* **Artigo**

---------------

E porque a tauromaquia não se faz apenas
de Corridas de Touros, aqui fica um artigo em escrita popular, relacionado com
as tão carismáticas Touradas à Corda, eventos taurinos com origem na Ilha
Terceira mas que há muito quebrou fronteiras e se enraizou noutras ilhas.
Eles andem aí!
André Cunha - De
cima das gaiolas alguém faz sinal ao velhote que passou a tarde a mascar
tabaco, a incandescente ponta do cigarro acende o rastilho e lá vai a cana
rompendo céu. Bem no alto, valentes estrondos ecoam longe, são lançados os
últimos foguetes apalavrados, sinal de que toiro no caminho só para o ano. Cá
em baixo fica o intenso cheiro a enxofre, uma nuvem de fumo paira sobre a
multidão que enche o arraial, é "povo cmá bicho"(1). Com semblante
enfadonho, homens de casaco às costas e mulheres com as malas ao ombro deixam
os seus postos que já ocupavam a algumas horas. A tourada à corda acabou, mas
no meio do desgosto alguns rasgam sorrisos e dizem que "pró ano há
mais!"

---------------

* **Dados fornecidos**
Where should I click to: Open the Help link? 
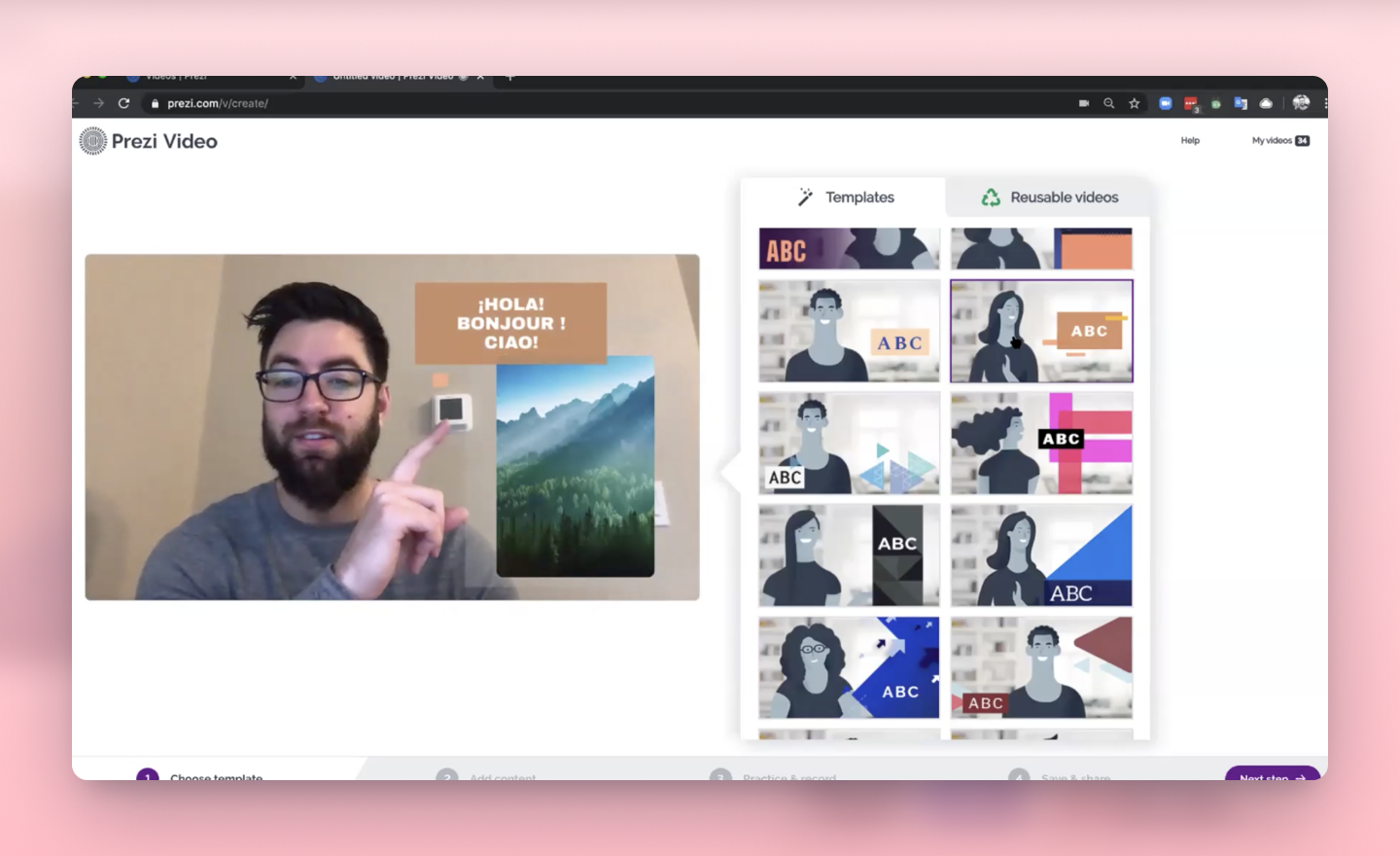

---------------

* **Tarefas a realizar**
a - De acordo com o artigo sobre as touradas à corda, em que ilha têm origem estes eventos taurinos?
b - Prossiga o artigo sobre as touradas à corda a partir do ponto em que termina.
As linhas não têm qualquer papel nisto.

* **Respostas às tarefas**
a - Na Ilha Terceira.

b -
Dito
e feito, a promessa será cumprida. Não tarda nada e os reis do mato regressam
com baterias recarregadas aos arraiais da região (sim, porque mesmo tendo maior
expressão na Ilha Terceira, as touradas à corda expandiram-se um pouco por
todas as ilhas), para nova temporada da mais tradicional e carismática festa
popular "made in Azores".
Outrora,
o contentamento chegava com um simples saco de "cândins" e
"gamas"(2) da América. Hoje as emoções são mais fortes e a excitação
surge com a palavra toiro. Com o aproximar de nova época, sempre marcada para o
Dia do Trabalhador (1 de Maio), há quem já trabalhe arduamente para que as
primeiras touradas sejam em grande e para que tudo decorra pelo melhor.
Na
freguesia, os olfactos mais apurados dão conta de que o "Manel das
Pipocas" ligou a velhinha máquina de fazer "freiras"(3), já tem
o amendoim ao sol e já torrou as favas. O "Joaquim da Burra" tapa uma
parede de pedra do seu cerrado de milho, que havia sido
"esburralhada"(4) dias antes por uma égua parida, mesmo sabendo que
algum toiro mais saltador a volte a botar em baixo. Trabalhadores da junta
cortam a relva e dão uma mão de tinta na Casa do Povo. O "Ti Chico"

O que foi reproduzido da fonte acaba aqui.